Under Article 28 GDPR, a Data Processing Agreement (DPA) must be signed between the controller and the processor. Without it the entire arrangement is unlawful, even if everything is technically configured correctly.

What is critical to understand: if the processor (the AI service) violates GDPR, the controller (your company) also bears responsibility. You cannot "shift" responsibility to the provider by signing a DPA. A DPA sets out the conditions of processing but does not relieve you of the obligation to select reliable processors and oversee them.

In practice: OpenAI, Notion and most SaaS providers offer standard DPA documents that can be signed. But the mere existence of a DPA does not resolve the questions of server geolocation and cross-border data transfers — those are separate requirements.

With a self-hosted solution where AI is deployed on your own server, the setup is fundamentally different: there is no external processor. Your company is both controller and de facto processor. The question of a DPA with a third party simply does not arise.

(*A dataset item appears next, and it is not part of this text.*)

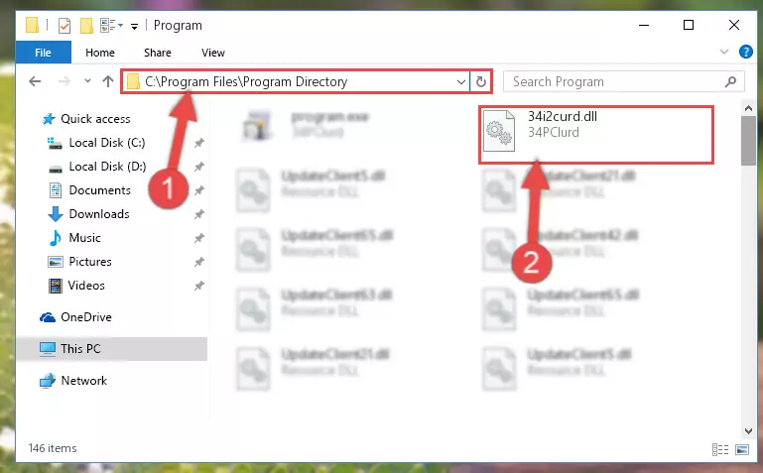Switch to details view in status bar
The image size is (763, 473).
point(720,449)
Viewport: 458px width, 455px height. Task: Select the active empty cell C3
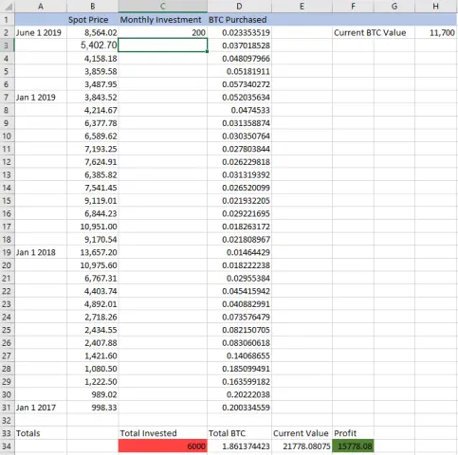[x=163, y=46]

Summary: before deploying any AI service, check: is there a signed DPA, what does it say about data geolocation, and does this meet your obligations to your clients.

Self-hosted vs cloud AI: the difference from a GDPR perspective

Self-hosted AI is a solution where all components (database, documents, AI model) are deployed on your server. Cloud AI means transferring documents to a provider. From a GDPR perspective the difference is fundamental: in the first case data never leaves your perimeter; in the second, a full chain of requirements applies.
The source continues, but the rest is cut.